YOUR GOAL: Extract only the lines from the start of the entries below to the line with "Viewport: 1403px width, 596px height.", inclusive; omit every picture.
***** GIVEN INFORMATION
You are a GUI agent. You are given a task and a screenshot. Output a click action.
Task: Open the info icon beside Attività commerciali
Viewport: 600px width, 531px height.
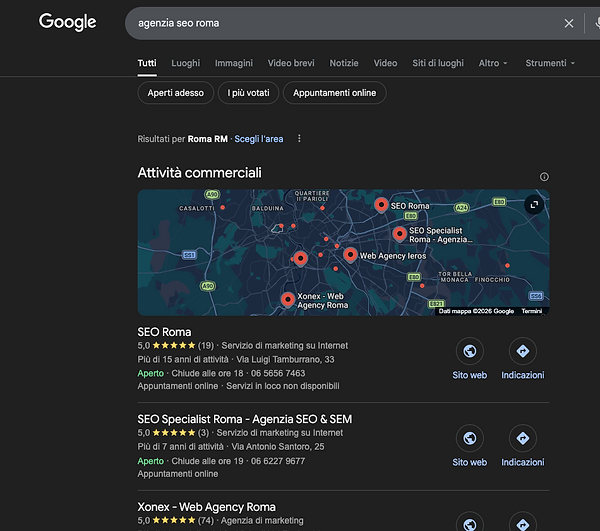pyautogui.click(x=544, y=177)
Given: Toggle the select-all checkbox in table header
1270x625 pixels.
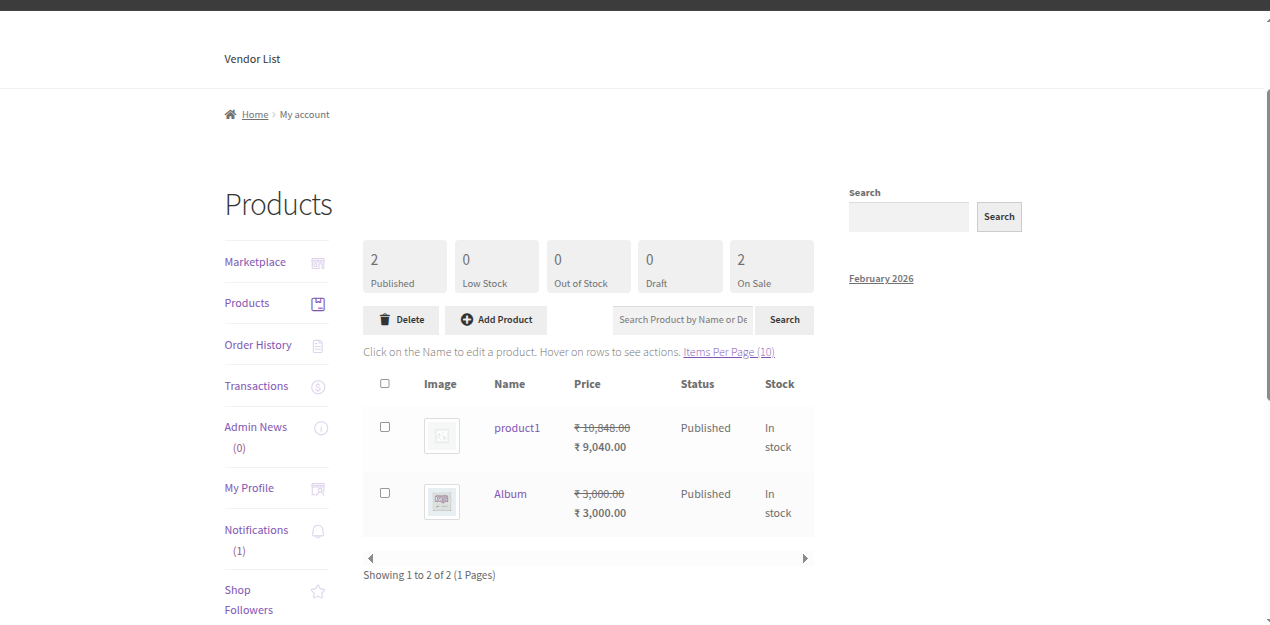Looking at the screenshot, I should coord(385,383).
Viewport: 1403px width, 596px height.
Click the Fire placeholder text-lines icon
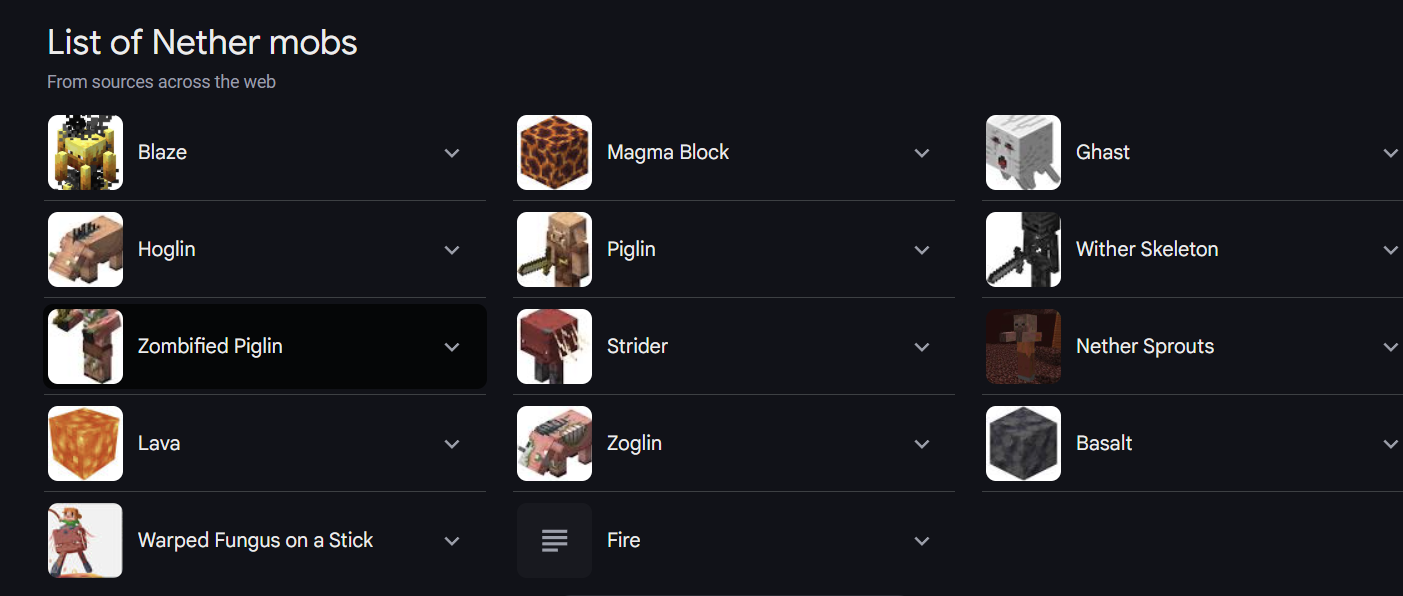pyautogui.click(x=554, y=540)
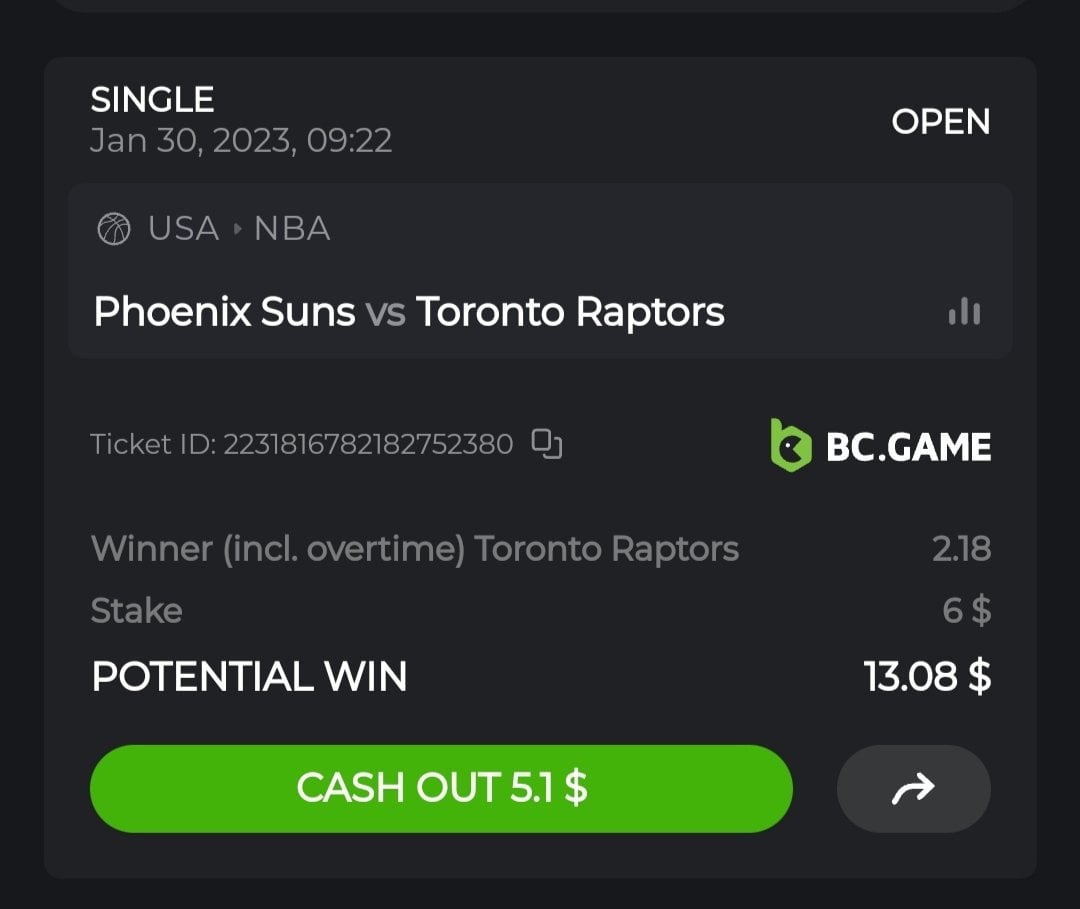Select Phoenix Suns team name
This screenshot has width=1080, height=909.
[x=224, y=312]
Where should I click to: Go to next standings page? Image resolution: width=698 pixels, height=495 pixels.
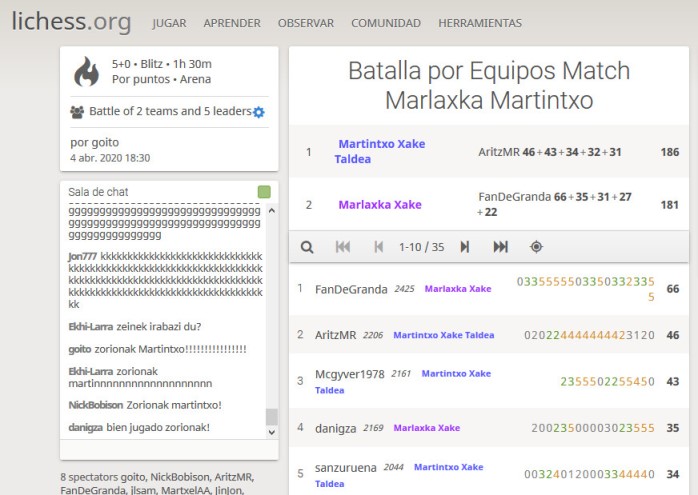pyautogui.click(x=465, y=247)
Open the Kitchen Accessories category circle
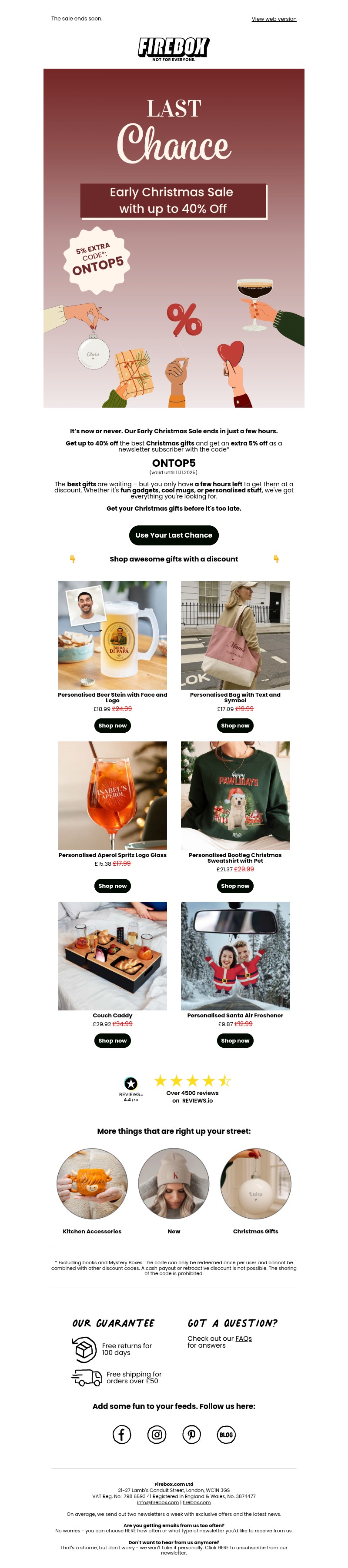 click(x=92, y=1184)
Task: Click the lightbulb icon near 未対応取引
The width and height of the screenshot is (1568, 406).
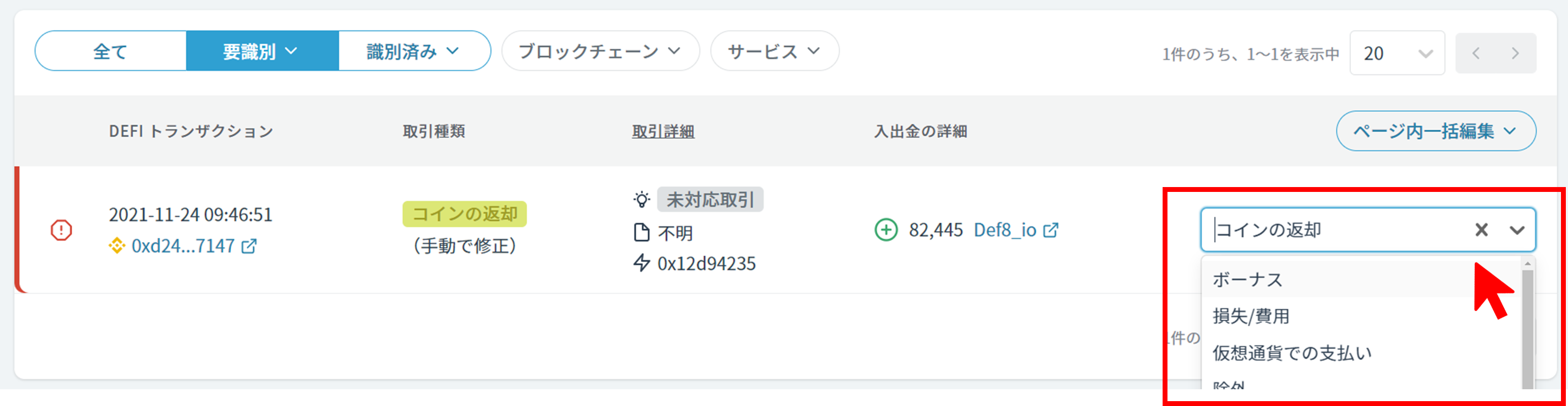Action: click(x=641, y=199)
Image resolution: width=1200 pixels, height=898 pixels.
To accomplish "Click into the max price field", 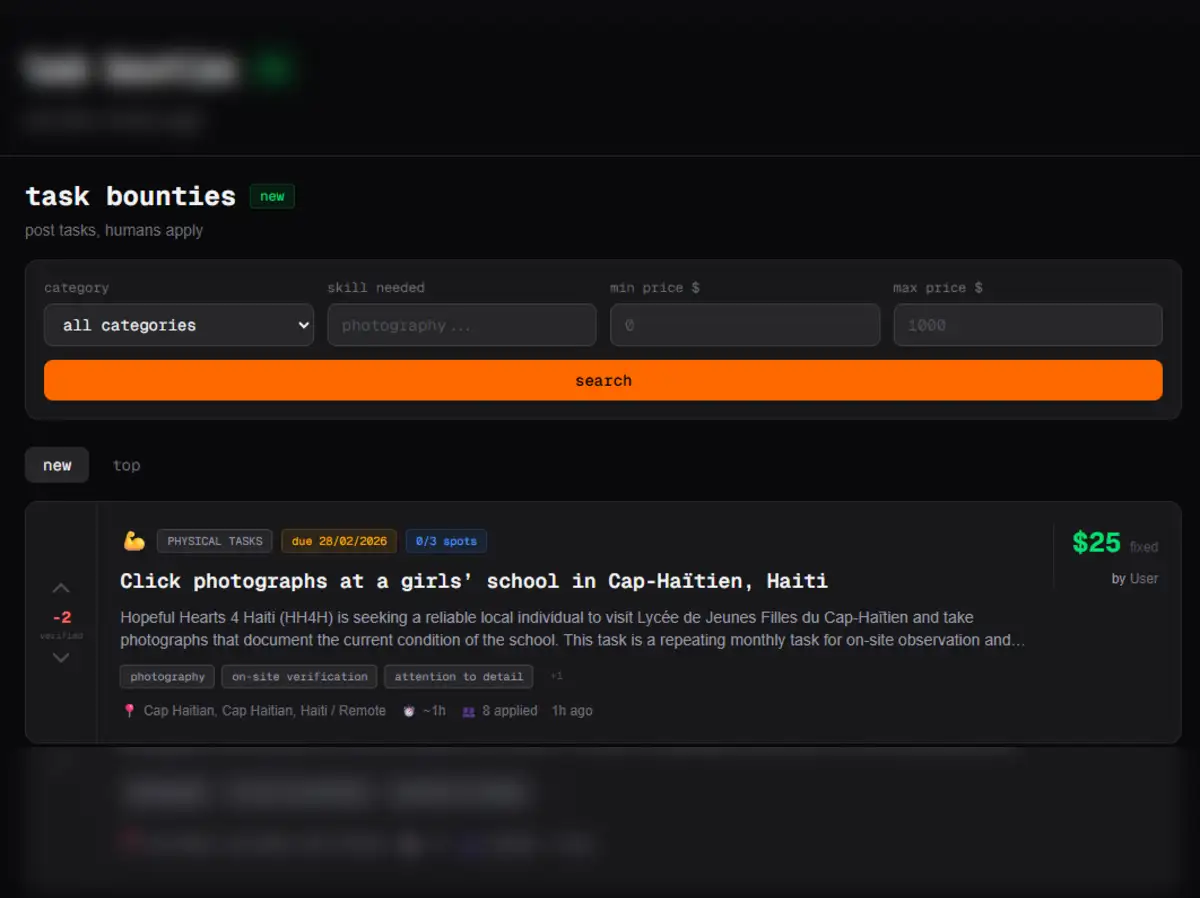I will pos(1027,325).
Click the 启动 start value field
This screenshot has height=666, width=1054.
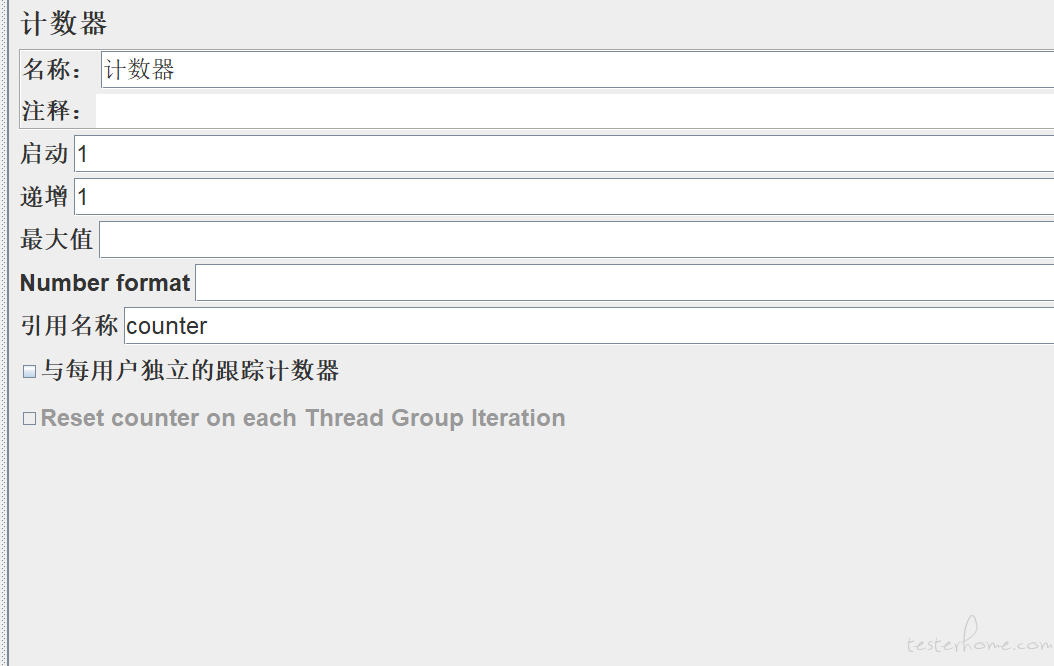[x=564, y=154]
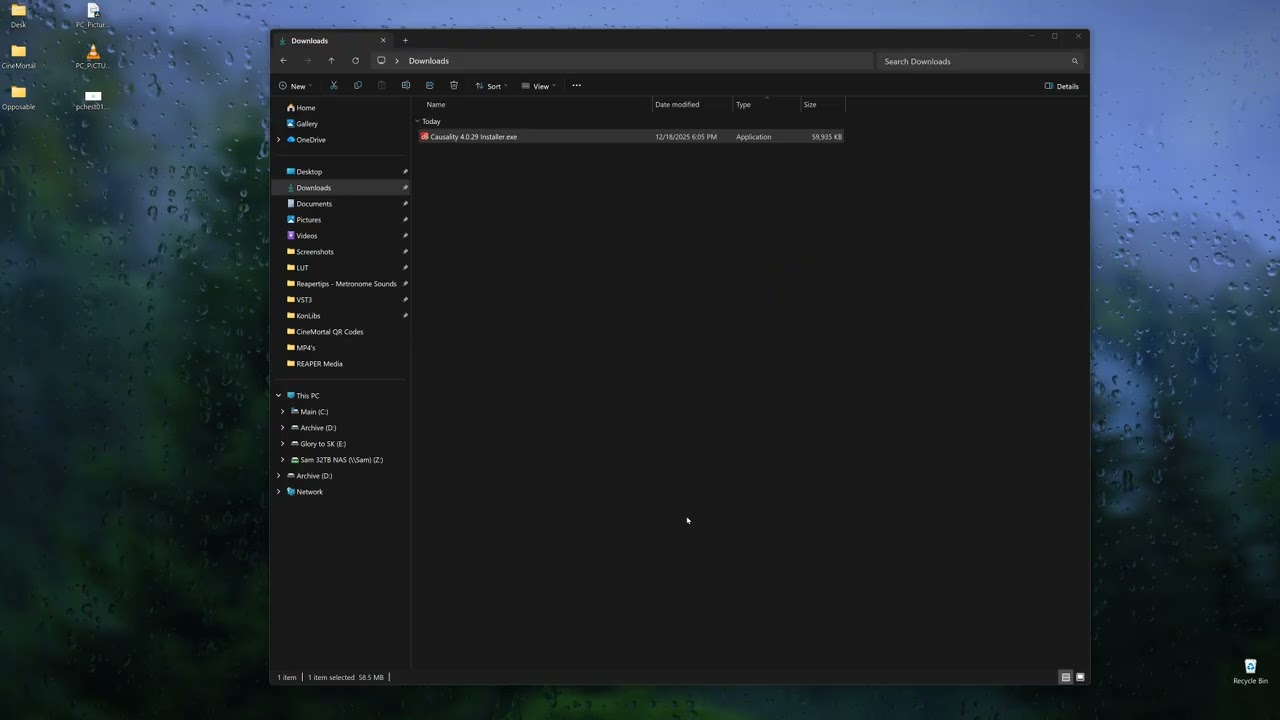The height and width of the screenshot is (720, 1280).
Task: Open the See more three-dots menu
Action: (576, 86)
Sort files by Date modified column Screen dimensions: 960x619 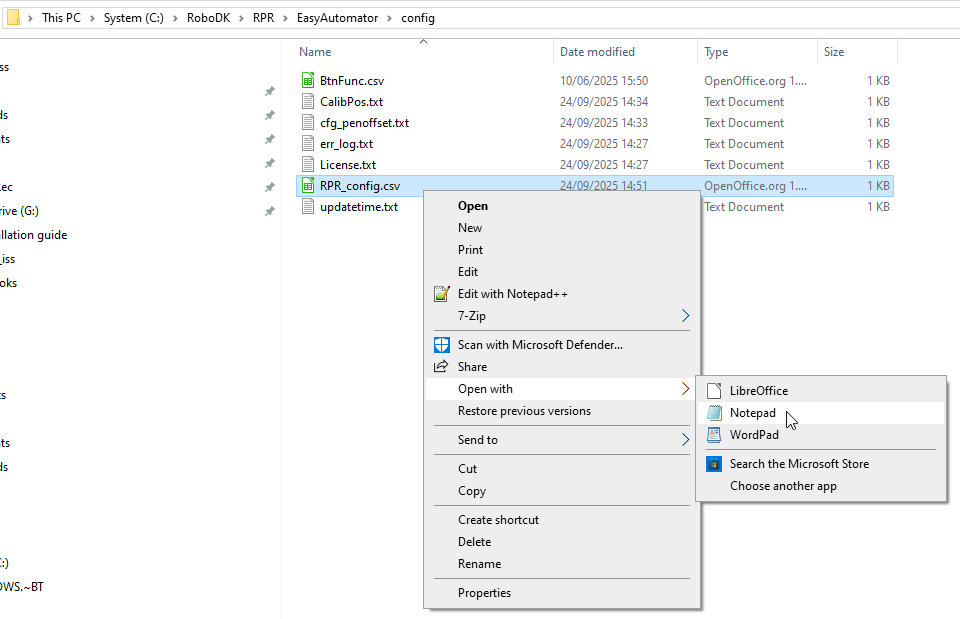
**********
OUTPUT:
You are a GUI agent. You are given a task and a screenshot. Output a click action.
Task: Open the info icon beside Attività commerciali
Viewport: 600px width, 531px height.
pyautogui.click(x=544, y=177)
Given: Toggle the select-all checkbox in table header
1270x625 pixels.
Looking at the screenshot, I should coord(385,383).
Viewport: 1403px width, 596px height.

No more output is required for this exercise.